Não é justo, nem eficaz, culpar professores pela prática inconsciente do capacitismo. A maioria das práticas excludentes que se reproduzem na escola não nasce da má-fé, mas da ausência de formação adequada, de políticas públicas consistentes e de condições reais de trabalho. Responsabilizar individualmente o docente é desviar o foco do problema estrutural.
O capacitismo, assim como outras formas de discriminação, é aprendido socialmente e institucionalizado ao longo do tempo. Professores também são formados em um sistema que historicamente excluiu pessoas com deficiência. Exigir práticas inclusivas sem oferecer formação continuada é produzir culpa, adoecimento e frustração ,não inclusão.

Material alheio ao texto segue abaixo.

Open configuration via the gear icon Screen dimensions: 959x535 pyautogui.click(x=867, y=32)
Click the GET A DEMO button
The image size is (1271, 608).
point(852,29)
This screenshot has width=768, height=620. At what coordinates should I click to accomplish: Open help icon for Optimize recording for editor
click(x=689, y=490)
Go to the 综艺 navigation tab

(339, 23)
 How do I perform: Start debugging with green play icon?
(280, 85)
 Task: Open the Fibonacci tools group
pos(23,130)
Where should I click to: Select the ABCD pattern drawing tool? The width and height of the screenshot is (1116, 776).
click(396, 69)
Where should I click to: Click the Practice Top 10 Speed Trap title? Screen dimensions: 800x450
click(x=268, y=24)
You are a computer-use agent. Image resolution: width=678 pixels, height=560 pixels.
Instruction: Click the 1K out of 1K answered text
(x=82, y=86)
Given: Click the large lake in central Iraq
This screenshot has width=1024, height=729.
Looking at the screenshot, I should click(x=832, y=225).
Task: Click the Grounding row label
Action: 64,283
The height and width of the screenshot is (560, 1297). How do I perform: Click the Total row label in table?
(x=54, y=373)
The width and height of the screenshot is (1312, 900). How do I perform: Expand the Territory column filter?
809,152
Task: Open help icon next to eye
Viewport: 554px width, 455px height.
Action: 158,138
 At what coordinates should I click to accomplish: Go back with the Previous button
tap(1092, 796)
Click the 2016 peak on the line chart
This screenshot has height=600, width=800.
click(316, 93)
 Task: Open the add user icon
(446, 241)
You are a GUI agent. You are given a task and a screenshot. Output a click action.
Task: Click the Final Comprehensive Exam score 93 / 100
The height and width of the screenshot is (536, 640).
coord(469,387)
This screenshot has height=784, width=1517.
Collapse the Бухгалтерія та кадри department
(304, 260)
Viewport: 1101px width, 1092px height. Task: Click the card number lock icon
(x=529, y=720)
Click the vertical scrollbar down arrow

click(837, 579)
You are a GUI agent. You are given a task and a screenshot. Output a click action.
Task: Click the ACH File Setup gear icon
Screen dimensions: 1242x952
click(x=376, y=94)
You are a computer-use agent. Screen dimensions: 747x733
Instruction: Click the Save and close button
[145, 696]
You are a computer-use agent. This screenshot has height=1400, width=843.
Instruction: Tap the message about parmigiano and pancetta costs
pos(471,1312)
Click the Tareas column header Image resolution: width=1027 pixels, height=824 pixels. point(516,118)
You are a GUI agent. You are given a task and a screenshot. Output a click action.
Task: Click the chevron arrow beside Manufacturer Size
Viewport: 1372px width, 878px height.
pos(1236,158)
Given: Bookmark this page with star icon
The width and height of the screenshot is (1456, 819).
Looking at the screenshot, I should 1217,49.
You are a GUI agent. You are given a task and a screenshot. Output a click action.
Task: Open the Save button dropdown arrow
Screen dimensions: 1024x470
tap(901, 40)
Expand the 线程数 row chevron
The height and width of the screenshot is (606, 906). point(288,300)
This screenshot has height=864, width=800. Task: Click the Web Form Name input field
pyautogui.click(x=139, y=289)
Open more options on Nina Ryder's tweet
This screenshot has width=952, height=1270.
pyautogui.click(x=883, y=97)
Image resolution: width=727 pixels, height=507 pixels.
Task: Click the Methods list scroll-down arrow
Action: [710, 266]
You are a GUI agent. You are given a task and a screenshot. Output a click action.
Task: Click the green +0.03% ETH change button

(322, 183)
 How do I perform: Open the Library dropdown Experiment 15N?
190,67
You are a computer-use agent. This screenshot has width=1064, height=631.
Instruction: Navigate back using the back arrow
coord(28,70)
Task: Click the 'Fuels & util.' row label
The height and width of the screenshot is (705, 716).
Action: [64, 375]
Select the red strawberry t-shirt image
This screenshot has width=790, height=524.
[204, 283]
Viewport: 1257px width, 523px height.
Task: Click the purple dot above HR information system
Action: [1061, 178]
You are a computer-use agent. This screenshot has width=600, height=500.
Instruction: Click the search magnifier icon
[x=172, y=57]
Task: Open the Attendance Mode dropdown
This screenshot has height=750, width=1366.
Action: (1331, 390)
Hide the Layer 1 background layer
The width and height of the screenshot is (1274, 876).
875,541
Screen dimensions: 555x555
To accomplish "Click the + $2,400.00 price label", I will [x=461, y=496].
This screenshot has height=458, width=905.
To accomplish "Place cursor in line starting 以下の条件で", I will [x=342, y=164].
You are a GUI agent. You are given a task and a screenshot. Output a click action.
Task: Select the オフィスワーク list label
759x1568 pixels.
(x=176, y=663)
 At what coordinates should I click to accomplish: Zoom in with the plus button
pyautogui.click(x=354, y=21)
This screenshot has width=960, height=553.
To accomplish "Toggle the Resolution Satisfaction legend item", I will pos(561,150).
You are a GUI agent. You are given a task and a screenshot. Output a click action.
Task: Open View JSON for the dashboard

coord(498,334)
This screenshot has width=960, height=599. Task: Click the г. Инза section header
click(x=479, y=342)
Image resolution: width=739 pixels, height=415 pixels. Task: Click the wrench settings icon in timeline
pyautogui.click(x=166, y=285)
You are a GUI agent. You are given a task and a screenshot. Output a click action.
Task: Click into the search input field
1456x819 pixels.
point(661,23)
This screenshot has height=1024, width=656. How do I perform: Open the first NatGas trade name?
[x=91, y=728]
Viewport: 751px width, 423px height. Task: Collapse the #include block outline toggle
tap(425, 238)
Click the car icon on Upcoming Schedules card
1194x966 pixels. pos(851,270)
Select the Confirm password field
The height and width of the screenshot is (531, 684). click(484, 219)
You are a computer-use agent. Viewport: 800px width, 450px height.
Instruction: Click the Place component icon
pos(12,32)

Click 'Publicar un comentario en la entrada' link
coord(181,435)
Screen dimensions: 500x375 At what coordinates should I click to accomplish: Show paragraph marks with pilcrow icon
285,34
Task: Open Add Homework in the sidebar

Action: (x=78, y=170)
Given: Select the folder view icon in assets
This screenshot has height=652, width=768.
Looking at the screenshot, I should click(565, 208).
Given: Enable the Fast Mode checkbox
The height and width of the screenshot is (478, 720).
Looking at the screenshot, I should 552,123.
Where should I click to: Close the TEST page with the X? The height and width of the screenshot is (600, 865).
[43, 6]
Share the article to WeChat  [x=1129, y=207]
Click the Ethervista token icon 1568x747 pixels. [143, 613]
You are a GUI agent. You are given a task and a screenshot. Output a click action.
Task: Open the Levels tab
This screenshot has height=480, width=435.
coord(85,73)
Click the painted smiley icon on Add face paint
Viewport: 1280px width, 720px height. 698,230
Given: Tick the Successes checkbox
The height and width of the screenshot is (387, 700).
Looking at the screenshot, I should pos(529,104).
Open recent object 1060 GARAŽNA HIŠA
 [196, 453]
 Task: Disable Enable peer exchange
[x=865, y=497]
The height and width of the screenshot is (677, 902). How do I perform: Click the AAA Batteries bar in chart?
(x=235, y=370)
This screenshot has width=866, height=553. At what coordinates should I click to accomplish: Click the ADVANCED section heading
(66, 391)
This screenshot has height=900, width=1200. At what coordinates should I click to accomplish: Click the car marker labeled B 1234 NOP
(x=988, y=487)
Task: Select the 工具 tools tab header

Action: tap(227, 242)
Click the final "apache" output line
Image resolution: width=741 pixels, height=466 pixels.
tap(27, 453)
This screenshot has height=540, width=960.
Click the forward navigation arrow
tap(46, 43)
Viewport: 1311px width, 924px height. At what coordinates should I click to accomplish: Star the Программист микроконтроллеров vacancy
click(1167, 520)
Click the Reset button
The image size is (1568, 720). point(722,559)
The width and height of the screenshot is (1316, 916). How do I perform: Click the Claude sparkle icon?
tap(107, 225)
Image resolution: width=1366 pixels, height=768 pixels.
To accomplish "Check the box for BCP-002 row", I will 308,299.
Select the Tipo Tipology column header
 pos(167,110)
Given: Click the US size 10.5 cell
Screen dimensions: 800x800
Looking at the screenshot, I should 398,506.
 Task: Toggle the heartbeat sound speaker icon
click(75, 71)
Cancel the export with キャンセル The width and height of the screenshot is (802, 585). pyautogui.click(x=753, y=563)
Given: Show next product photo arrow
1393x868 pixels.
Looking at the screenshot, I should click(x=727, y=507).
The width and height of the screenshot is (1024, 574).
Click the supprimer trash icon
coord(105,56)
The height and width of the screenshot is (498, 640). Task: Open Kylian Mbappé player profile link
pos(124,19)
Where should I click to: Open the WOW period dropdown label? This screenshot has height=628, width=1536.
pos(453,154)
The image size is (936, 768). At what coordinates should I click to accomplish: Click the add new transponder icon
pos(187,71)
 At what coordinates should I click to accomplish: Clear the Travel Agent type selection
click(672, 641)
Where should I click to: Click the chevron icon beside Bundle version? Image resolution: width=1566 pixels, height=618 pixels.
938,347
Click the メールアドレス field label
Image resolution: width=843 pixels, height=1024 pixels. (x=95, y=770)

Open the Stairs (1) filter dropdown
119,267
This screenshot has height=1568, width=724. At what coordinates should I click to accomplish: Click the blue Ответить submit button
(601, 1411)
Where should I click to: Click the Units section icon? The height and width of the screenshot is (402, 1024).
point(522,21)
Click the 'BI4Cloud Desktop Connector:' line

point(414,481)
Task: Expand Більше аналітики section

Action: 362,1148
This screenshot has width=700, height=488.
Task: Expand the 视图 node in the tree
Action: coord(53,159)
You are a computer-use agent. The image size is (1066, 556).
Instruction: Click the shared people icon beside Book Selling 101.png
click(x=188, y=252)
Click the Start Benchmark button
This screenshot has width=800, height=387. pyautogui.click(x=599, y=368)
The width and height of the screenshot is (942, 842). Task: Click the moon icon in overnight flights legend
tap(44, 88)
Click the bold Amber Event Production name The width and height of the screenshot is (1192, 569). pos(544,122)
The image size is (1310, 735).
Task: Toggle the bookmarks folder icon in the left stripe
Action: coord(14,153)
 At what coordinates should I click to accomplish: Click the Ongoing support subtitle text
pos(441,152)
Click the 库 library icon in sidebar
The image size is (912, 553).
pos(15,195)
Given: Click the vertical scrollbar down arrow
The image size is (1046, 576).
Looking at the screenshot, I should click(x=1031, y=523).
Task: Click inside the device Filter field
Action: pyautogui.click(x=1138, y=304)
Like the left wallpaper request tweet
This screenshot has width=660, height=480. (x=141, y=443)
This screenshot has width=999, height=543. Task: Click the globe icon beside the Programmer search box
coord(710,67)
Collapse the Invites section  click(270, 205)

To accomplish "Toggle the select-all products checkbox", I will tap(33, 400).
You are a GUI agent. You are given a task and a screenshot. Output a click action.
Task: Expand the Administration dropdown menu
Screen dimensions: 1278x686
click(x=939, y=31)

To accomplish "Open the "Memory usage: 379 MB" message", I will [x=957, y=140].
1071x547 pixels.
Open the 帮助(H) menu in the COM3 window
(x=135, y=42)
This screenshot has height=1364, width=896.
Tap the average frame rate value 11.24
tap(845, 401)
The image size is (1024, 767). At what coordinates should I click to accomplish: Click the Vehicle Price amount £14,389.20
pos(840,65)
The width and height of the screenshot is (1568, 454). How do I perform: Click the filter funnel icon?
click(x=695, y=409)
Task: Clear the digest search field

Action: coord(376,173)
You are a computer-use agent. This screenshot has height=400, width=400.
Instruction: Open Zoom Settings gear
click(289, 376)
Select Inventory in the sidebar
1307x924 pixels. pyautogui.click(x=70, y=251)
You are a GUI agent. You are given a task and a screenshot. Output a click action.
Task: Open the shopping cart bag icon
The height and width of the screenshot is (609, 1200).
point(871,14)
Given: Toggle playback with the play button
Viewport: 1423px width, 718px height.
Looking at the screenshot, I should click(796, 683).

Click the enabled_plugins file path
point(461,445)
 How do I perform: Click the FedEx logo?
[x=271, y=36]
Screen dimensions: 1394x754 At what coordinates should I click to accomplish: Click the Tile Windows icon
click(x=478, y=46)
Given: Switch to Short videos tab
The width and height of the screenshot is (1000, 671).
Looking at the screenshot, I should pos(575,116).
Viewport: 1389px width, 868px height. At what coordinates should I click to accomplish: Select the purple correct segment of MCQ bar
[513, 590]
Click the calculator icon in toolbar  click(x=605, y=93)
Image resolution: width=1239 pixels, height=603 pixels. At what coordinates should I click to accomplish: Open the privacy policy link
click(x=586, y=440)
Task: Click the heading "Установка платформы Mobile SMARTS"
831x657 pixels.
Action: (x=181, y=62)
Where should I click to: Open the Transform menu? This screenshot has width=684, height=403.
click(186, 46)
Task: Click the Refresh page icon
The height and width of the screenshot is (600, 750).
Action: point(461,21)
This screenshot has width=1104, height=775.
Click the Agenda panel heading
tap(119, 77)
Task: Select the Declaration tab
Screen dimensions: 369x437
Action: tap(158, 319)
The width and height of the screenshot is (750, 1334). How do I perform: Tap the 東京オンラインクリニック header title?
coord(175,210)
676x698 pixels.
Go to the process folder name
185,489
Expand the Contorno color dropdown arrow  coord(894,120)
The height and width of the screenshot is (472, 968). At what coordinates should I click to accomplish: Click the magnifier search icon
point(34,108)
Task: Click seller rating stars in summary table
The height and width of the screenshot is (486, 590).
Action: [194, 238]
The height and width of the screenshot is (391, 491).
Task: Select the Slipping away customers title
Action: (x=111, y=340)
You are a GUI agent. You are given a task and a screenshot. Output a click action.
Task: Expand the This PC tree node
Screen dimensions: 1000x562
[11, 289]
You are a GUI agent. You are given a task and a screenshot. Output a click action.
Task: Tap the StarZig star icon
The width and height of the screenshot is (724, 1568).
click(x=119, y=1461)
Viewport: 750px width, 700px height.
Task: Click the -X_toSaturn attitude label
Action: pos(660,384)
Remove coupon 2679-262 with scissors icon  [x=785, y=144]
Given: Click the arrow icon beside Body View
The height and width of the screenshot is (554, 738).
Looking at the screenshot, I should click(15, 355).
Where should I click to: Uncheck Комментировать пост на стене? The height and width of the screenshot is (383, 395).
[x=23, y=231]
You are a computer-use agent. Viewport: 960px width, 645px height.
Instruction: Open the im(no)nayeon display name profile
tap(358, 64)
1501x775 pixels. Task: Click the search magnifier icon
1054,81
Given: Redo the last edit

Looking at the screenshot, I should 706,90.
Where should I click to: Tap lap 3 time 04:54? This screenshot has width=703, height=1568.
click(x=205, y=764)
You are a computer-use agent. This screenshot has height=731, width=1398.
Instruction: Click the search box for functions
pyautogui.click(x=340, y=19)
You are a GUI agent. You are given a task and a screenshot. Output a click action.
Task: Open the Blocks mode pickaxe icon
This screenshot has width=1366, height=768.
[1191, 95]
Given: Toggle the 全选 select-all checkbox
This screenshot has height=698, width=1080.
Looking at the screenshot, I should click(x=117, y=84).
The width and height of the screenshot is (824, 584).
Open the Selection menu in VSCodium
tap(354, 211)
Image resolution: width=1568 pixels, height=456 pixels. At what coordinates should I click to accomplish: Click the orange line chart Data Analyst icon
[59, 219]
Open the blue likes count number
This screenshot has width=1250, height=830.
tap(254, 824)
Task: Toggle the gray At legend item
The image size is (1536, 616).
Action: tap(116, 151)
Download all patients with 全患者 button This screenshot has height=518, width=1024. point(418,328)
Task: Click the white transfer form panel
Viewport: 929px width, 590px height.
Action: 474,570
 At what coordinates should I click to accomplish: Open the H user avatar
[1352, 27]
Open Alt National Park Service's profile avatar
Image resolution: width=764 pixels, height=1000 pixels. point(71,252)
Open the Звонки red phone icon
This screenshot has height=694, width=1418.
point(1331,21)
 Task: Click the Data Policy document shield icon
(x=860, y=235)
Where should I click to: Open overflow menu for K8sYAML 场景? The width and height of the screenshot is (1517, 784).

Por isso, a formação continuada em educação inclusiva precisa ser entendida como política pública permanente, e não como ação pontual ou corretiva. Formar não é apontar erros, mas ampliar repertórios, desenvolver consciência crítica e oferecer ferramentas pedagógicas e jurídicas para a prática cotidiana.
Uma formação comprometida com a inclusão deve abordar, de forma clara e acessível:
- o modelo social da deficiência;
- os marcos legais da educação inclusiva;
- as adaptações razoáveis;
- o enfrentamento do capacitismo institucional;
- a relação entre direitos humanos e prática pedagógica.
Quando o professor compreende que a inclusão é um direito e não um favor, su prática se transforma. Não por imposição, mas por consciência. A mudança duradoura não nasce da punição, mas do conhecimento e do apoio institucional.
Valorizar o professor é investir na sua formação. Combater o capacitismo na escola não é criminalizar o docente, mas garantir que ele tenha condições de ensinar em uma escola que respeite a diversidade humana.
Educação inclusiva se constrói com formação, estrutura e compromisso coletivo , nunca com culpa individual.